Betrokken luipaarden (Neofelis nebulosa) zijn inheems in de regenwouden en de uitlopers van de Himalaya in heel Zuidoost-Azië. Hun assortiment omvat Indonesië, China en Nepal. De soort is door de IUCN als kwetsbaar geclassificeerd vanwege vernietiging van habitats en recente bevolkingsafname. Recent genetisch onderzoek naar de soort heeft uitgewezen dat de vertroebelde luipaarden van Sumatra en Borneo aanzienlijk verschillen van de vertroebelde luipaarden uit andere regio's. Om deze reden zijn de populaties die op Sumatra en Borneo verblijven opnieuw geclassificeerd als een nieuwe en afzonderlijke soort, Neofelis diardi.
Sneeuwluipaarden (Panthera uncia) zijn een soort grote kat die afkomstig is uit Centraal-Azië. Sneeuwluipaarden leven in de hoge berggebieden van China, Afganistan, India, Nepal, Pakistan en de Russische Federatie.

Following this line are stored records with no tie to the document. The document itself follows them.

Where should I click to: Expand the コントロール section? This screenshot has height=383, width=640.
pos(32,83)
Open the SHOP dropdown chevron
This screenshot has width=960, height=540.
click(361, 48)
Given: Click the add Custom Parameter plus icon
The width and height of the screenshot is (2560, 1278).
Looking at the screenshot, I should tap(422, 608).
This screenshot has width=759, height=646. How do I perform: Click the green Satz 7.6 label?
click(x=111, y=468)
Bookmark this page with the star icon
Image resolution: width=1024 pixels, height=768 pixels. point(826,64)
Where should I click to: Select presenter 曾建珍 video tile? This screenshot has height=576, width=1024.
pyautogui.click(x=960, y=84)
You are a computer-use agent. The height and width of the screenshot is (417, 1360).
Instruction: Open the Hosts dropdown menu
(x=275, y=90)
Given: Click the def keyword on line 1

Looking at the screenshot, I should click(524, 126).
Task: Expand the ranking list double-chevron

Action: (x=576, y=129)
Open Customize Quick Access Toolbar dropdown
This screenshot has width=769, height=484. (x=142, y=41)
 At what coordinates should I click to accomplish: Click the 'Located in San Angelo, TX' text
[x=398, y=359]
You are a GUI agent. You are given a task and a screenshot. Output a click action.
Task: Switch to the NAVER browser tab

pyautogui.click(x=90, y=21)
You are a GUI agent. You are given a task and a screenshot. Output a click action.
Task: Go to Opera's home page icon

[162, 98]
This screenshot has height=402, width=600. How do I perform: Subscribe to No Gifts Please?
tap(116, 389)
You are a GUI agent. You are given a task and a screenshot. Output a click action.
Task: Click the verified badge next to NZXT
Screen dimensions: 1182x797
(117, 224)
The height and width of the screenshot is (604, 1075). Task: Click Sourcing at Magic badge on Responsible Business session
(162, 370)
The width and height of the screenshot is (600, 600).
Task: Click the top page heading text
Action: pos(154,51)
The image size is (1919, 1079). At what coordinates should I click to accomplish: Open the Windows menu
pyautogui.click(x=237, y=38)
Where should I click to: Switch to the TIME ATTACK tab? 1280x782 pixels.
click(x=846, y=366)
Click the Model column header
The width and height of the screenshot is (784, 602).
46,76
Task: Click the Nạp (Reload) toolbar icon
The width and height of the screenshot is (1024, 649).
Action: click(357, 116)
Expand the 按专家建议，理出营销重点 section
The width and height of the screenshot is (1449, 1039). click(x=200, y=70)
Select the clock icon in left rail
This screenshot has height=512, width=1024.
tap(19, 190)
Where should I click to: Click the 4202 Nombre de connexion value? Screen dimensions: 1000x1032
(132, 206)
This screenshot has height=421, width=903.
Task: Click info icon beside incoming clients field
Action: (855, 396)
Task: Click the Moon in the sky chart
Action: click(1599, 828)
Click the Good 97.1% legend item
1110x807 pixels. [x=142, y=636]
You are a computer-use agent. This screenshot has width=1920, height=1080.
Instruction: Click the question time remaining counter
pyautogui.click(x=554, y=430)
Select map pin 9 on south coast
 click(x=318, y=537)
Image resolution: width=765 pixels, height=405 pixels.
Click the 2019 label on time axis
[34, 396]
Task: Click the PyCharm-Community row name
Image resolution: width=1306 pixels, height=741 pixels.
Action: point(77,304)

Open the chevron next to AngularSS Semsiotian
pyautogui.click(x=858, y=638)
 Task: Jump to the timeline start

De populatie van sneeuwluipaarden in het wild vandaag wordt geschat op minder dan 2500 individuen, en de soort wordt geclassificeerd als bedreigd door de IUCN.
De tijger (Panthera tigris) is een soort grote kat die in Azië leeft, waaronder de landen China, Korea, India en Rusland. Er zijn vandaag acht ondersoorten van tijgers erkend. Tijgers leven in verschillende habitats, afhankelijk van hun locatie. Ze zijn te vinden in tropische bossen, moessonbossen, doornbossen, mangroven en berggebieden.
De jaguar (Panthera onca) is een grote kat die door de zuidwestelijke Verenigde Staten (inclusief Arizona en New Mexico) en delen van Midden- en Zuid-Amerika zwerft. Ze bewonen dichte tropische bossen in een groot deel van hun verspreidingsgebied, maar worden ook aangetroffen in struikgewas en moerashabitats.